In order to be “one that is sent” you must have someone sending you. The choosing and sending of missionaries was a very important part of the early church—and it was faithfully practiced. I found it fascinating to read in Scripture that the leaders of the church took seriously the command to “separate, [lay] their hands on them, and [send] them away” (Acts 13:3). They were not waiting for someone to feel “the call” and then choosing to “support them”—no, the leaders were actually, after much prayer and fasting, selecting and calling for that person or persons to go!

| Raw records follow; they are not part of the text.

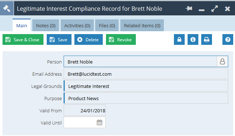Switch to the Notes (0) tab
Viewport: 235px width, 136px height.
(x=46, y=25)
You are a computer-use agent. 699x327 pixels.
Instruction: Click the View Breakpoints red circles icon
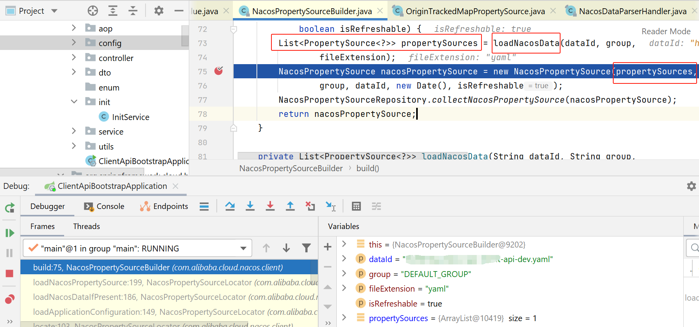coord(10,299)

The Holy Spirit was very much involved in this process, and, it appears that both the elders and those being “set aside” were sensitive to the Spirit’s leading. The elders were actively involved in looking within their congregation for those who they could send into “all the world” or at least into their respective Jerusalem, Judea, and Samaria.

How easy for a church to become so focused on the needs of the local body (although valid) that they quickly loose sight of the Great Commission. We don’t like to “lose our best,” in fact, we may become greedy as a church and never want to say “goodbye” to anyone. We become so comfortable with praying and supporting that we forget the most obvious: God intends more to go!

The last thing our Savior did before leaving this earth was to verbally commission all believers to "go into all the world"! As long as there are those who have not heard…it is of utmost importance to send those who have, out!

He calls the FEET OF THEM THAT PREACH a beautiful thing. A church should be focused on the feet—producing more and more workers with the ability and the tools to go—either into the local community or into another culture’s community.

(Mark 6:7; Acts 1:24-26; Acts 6:5; Acts 13; 1 Timothy 1:18)

Preach
“And how shall they hear without a preacher…?” Romans 10:14

God ordained that through the foolishness of preaching man would be saved—“for God hath chosen the foolish things of the world to confound the wise; and God hath chosen the weak things of the world to confound the things which are mighty…that no flesh should glory in his presence” (1 Corinthians 1:27, 29). And, as Paul further points out, “we preach Christ crucified!” Period. Nothing more, nothing less! We are not commanded to confound those to whom we speak…we are commanded to preach Christ—He alone does the confounding, the convicting, and the converting! “Faith cometh by hearing, and hearing by the Word of God” (Romans 10:17).

(Mark 6:12; Acts 2; Acts 7; Acts 13:4a)

Hear
“How shall they call on Him in whom they have not heard…?” (Romans 10:14)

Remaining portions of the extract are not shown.